PAGE EXCERPT
****************

It's been a few months, and I've realized something.
My medical history is a full one, for sure. This year alone, I will have trumped what most people experience in their medical lives until they reach their mid to late 60's. In the last four years, I have learned more about myself and my disease(s) than my medical professionals typically know off the bat. It has made me a better clinician to my patients, and it has made me more empathetic as a human.
But most importantly, I feel it is vital to stress one fact: my life is not hard.
I say this now, having lived a hard life. Sure, I can sew sonnets of woe for my past, I'm even writing a book, and I could elicit an "awww" response with a genuine story every day if I wanted to. But I don't. Because as hard as my life has been, I owe it to the world not to complain about it - and because I know that, right now, it is not hard.
I have a husband who loves me, and who is so patient with me and my many idiosyncracies. I find joy in the stupidest things - from finding a clutch of snail eggs on my aquarium wall, to watching my bunnies leap over each other in the yard. I pulled the weeds in the front of my home today, feeling pride that I have a place to keep nice. I admired my daughter for minutes on end this evening, watching her jump around in her pajamas and yell out colors. I love watching her grow. I am at peace. And, most of all, I am happy.
I know a large part of my happiness is due to my medication - when I was stricken with anxiety 24/7, I could count the days that I felt well because they were so few that I had to take stock of them. Just before I was diagnosed with MS was one of these times - and it came crashing to a halt because of a public panic attack. I don't have those any more. Things have somewhat swung the other way now, to tell you the truth - I watch emotional films and listen to sad songs and do not shed a tear. I haven't really cried in months. I welled up at the end of "13 Going On 30" the other day for about a minute - then it dried up. I don't expose myself to feelings of anxiety or sadness on purpose any more, and I think this is a big reason why my brain doesn't process those emotions as readily as it used to.
I am very pleased that, at 30 years old, I am content with where I am in life. I love my job. I love my family. I love my home, my pets, my plants. I even like myself most days, a huge change from where I have been.
No - I am not healthy. But my life isn't hard.
I know plenty of healthy folks who are beautiful, put-together, and miserable.
There is a balance of life - what we are given, and what we do with it. I choose to make the most of what I have been given - even if that set of cards seems like a shit hand at first. You never know what will be wild!

****************

DATA SECTION
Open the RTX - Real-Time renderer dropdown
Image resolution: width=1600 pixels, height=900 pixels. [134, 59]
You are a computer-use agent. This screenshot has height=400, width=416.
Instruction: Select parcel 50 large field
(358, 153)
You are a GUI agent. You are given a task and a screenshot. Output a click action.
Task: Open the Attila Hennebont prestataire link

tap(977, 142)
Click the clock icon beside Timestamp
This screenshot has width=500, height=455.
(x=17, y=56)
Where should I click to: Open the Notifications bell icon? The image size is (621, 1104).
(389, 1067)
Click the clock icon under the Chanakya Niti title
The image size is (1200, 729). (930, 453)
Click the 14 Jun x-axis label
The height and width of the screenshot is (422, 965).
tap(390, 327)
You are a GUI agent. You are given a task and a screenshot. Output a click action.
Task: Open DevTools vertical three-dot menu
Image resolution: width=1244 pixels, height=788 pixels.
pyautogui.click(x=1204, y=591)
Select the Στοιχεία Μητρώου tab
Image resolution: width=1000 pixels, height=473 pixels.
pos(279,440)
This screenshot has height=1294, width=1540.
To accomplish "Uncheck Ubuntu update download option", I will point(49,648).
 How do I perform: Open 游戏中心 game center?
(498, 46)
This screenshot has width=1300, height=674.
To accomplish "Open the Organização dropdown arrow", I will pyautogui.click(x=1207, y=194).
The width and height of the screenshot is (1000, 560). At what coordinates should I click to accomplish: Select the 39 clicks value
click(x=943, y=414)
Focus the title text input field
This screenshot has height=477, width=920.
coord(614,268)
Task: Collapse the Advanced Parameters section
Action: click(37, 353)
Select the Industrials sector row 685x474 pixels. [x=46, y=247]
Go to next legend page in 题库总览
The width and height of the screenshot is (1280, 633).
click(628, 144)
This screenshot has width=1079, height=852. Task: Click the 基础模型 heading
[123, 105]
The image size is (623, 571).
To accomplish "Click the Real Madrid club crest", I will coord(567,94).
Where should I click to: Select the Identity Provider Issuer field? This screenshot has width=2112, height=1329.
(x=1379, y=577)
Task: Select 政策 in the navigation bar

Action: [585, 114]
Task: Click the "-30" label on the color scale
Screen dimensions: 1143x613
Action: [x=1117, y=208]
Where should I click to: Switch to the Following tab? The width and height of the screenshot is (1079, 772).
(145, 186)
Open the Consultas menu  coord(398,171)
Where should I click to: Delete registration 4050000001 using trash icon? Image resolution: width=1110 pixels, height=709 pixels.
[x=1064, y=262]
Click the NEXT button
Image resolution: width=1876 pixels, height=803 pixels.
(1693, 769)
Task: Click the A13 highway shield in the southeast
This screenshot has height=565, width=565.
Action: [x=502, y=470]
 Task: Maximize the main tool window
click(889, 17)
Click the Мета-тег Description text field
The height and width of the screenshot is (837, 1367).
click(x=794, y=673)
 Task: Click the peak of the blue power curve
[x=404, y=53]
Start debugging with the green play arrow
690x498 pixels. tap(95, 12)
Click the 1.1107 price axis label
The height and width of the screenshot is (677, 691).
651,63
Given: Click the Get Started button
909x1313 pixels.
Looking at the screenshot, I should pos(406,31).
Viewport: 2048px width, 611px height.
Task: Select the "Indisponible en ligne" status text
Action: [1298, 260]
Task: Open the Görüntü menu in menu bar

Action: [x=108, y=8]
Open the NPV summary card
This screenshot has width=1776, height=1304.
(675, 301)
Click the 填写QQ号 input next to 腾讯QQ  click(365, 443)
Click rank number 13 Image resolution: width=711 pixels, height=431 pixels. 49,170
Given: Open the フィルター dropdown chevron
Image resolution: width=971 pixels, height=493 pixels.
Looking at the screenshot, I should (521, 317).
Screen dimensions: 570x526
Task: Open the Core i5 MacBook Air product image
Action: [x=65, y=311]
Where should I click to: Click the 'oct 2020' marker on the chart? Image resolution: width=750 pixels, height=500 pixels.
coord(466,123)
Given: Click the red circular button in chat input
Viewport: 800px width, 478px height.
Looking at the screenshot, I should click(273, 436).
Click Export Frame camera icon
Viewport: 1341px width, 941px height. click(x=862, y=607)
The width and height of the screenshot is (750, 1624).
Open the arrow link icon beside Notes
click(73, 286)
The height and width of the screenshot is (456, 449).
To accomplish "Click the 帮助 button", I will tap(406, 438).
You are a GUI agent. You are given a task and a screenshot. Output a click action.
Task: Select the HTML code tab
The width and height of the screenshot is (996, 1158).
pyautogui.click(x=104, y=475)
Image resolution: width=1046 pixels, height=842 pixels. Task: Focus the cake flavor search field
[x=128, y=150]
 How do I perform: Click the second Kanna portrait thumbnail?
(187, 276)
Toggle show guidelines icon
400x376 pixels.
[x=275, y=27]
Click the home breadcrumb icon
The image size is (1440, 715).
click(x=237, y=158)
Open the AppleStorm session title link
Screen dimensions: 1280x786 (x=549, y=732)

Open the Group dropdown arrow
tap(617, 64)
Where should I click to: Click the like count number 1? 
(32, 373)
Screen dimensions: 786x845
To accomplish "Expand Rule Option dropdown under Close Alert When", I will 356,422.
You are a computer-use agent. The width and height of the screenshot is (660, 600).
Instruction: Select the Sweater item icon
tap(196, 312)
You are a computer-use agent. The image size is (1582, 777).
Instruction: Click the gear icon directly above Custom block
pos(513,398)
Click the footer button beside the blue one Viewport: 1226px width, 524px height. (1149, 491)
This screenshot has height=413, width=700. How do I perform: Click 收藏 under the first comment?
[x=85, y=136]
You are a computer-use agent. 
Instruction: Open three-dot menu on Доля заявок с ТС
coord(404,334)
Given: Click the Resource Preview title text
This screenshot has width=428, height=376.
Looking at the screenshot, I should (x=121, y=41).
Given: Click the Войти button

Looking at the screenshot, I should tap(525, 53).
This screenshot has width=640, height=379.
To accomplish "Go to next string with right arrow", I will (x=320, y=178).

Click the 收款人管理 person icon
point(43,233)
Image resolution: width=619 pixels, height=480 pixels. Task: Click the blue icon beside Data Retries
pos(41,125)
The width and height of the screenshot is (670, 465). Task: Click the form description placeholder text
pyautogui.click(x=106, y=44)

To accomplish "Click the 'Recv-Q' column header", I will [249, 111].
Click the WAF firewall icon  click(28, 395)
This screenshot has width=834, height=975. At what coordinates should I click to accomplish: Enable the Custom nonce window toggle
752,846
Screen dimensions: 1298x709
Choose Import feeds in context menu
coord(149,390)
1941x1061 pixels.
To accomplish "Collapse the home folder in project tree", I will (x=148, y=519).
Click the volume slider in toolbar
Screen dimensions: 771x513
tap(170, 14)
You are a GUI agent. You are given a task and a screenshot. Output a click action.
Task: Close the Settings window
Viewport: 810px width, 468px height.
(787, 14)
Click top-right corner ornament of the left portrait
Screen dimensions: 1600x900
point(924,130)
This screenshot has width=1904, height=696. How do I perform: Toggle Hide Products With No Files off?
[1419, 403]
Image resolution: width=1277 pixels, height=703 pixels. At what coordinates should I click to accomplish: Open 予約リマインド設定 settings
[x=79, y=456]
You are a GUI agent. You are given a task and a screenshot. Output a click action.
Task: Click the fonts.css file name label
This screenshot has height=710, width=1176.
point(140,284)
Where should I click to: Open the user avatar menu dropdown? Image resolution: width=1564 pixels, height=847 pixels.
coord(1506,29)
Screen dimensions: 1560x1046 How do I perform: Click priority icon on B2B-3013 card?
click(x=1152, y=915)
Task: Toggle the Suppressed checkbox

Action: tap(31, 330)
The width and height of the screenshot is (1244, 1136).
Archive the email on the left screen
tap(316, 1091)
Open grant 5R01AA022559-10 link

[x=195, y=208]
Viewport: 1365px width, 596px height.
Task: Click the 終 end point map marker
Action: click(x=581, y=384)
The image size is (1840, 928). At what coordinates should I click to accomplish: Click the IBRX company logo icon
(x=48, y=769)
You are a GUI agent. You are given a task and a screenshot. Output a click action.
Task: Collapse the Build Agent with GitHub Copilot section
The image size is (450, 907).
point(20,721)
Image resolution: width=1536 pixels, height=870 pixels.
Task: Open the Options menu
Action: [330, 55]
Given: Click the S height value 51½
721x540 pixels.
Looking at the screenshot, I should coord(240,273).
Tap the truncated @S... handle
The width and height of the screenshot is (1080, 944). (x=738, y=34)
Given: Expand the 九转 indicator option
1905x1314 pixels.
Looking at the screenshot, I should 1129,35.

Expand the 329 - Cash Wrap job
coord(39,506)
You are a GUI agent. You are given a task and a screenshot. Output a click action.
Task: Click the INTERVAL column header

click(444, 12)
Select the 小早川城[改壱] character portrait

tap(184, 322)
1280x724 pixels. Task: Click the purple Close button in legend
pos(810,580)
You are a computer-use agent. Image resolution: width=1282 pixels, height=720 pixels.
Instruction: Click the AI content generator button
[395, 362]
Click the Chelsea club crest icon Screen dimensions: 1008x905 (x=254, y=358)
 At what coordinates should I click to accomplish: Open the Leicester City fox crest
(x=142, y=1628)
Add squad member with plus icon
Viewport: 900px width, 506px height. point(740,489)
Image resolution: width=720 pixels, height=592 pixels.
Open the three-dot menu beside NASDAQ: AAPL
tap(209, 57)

****************

COMPLETE THE FOLLOWING
A – Reproduce the stretch of the blog post from "I am very pleased" through "I have been.".
B – Using the blog post on living with illness, mark each statement yes or no, quoting the words that decide it: (i) The writer is 30 years old. (ii) The writer has cried often in recent months. (iii) The writer says they are healthy.

RESPONSES PER TASK
A –
I am very pleased that, at 30 years old, I am content with where I am in life. I love my job. I love my family. I love my home, my pets, my plants. I even like myself most days, a huge change from where I have been.

B –
(i) Yes: "at 30 years old, I am content with where I am in life."
(ii) No: "I haven't really cried in months."
(iii) No: "No - I am not healthy."